_Work request:_ Give back exactly the lines from the one that includes "685x537 pixels." to the last line below, both included, and no further lines.

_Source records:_
┏━━
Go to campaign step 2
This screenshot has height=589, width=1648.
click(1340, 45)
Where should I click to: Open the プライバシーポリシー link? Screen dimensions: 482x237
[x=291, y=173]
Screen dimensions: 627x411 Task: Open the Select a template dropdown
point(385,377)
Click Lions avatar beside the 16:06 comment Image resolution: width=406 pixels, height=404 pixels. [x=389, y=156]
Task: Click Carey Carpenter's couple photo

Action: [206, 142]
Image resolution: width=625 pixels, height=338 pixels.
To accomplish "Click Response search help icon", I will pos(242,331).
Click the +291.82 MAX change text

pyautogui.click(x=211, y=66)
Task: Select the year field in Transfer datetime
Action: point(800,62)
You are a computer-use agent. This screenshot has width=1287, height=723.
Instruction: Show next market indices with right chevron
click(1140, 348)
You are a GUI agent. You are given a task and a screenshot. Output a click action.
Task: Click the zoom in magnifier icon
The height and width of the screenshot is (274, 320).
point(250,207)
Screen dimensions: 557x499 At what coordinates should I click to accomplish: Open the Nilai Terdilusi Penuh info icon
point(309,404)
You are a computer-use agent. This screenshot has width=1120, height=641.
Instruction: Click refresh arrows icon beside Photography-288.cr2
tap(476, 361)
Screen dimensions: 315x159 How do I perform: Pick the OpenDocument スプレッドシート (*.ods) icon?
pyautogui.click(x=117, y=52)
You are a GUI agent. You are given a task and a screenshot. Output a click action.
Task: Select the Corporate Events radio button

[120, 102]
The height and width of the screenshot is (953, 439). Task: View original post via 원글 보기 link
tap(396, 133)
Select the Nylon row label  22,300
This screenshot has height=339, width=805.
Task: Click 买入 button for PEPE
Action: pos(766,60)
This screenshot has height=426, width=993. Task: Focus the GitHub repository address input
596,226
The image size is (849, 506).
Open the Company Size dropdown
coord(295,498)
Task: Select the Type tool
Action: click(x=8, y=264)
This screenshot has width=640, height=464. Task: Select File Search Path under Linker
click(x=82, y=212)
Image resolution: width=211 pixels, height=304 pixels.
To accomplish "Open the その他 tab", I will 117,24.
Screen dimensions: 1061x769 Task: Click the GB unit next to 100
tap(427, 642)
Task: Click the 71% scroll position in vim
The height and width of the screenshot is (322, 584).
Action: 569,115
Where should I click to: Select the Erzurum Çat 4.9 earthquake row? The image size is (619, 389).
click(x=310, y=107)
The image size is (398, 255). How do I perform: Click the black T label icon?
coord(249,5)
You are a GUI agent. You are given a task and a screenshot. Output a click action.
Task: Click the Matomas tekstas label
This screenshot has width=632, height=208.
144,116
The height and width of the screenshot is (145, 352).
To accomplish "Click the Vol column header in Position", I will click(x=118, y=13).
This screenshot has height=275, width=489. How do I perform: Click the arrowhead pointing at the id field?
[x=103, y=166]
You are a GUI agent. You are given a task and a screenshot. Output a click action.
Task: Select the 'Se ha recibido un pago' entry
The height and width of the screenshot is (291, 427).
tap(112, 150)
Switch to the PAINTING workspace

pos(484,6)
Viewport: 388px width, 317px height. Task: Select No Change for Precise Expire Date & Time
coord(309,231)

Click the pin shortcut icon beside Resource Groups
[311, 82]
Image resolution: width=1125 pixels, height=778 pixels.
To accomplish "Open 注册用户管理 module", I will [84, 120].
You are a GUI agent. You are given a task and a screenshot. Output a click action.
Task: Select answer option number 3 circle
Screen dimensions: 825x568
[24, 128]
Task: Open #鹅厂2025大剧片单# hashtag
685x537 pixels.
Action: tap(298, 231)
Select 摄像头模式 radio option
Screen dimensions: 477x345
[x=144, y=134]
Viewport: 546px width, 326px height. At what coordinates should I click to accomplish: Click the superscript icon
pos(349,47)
┗━━
_Result for this exercise:_
685x537 pixels.
Action: tap(298, 231)
Select 摄像头模式 radio option
Screen dimensions: 477x345
[x=144, y=134]
Viewport: 546px width, 326px height. At what coordinates should I click to accomplish: Click the superscript icon
pos(349,47)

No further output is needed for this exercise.